Extracted entries =

====

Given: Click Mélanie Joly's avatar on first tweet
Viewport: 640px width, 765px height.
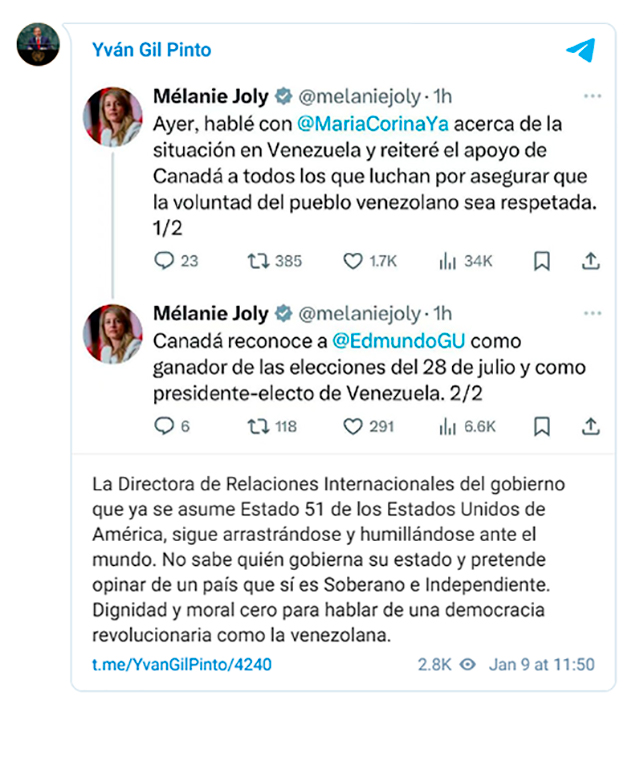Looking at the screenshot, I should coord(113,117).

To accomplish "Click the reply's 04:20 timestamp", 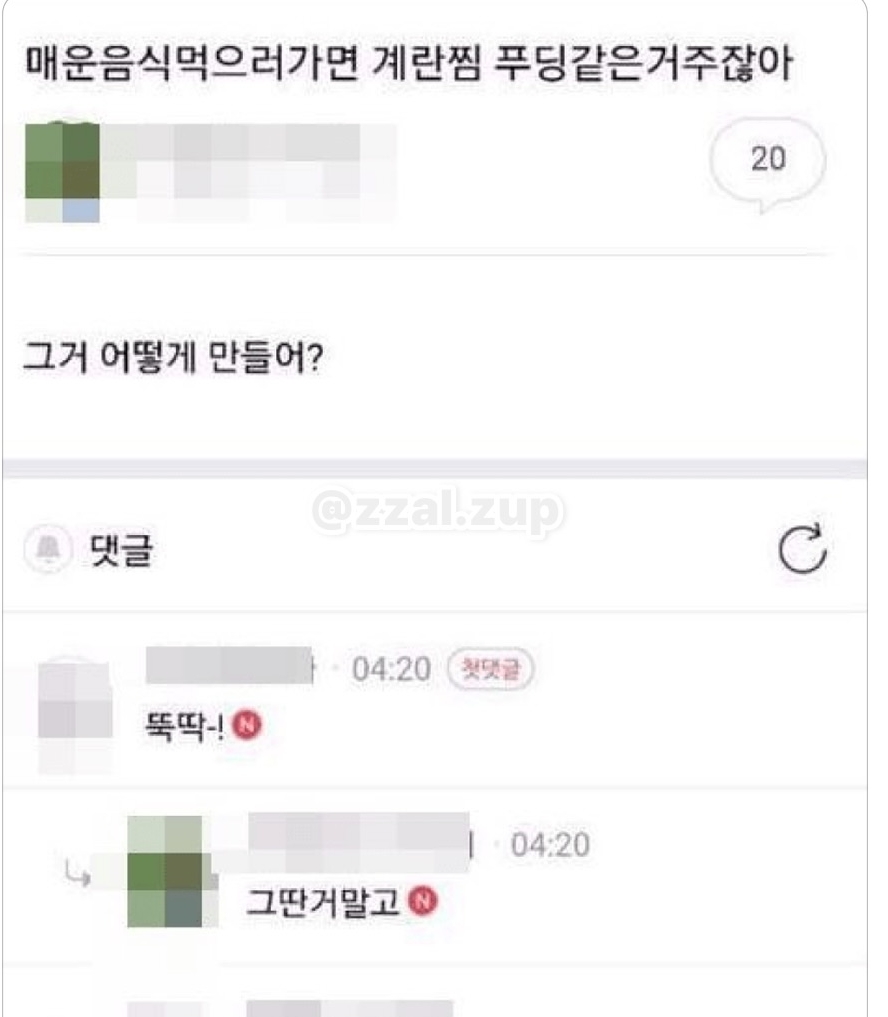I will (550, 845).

====

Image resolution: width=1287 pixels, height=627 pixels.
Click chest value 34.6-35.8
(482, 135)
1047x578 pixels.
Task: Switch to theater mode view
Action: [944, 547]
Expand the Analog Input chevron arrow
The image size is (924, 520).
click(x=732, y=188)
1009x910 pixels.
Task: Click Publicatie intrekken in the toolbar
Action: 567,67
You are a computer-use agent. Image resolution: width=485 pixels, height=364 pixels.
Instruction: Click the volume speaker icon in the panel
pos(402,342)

====

What is required =
In the records above, how many lines contain the word "resolution"? Say only the number.

Reply to the task =
2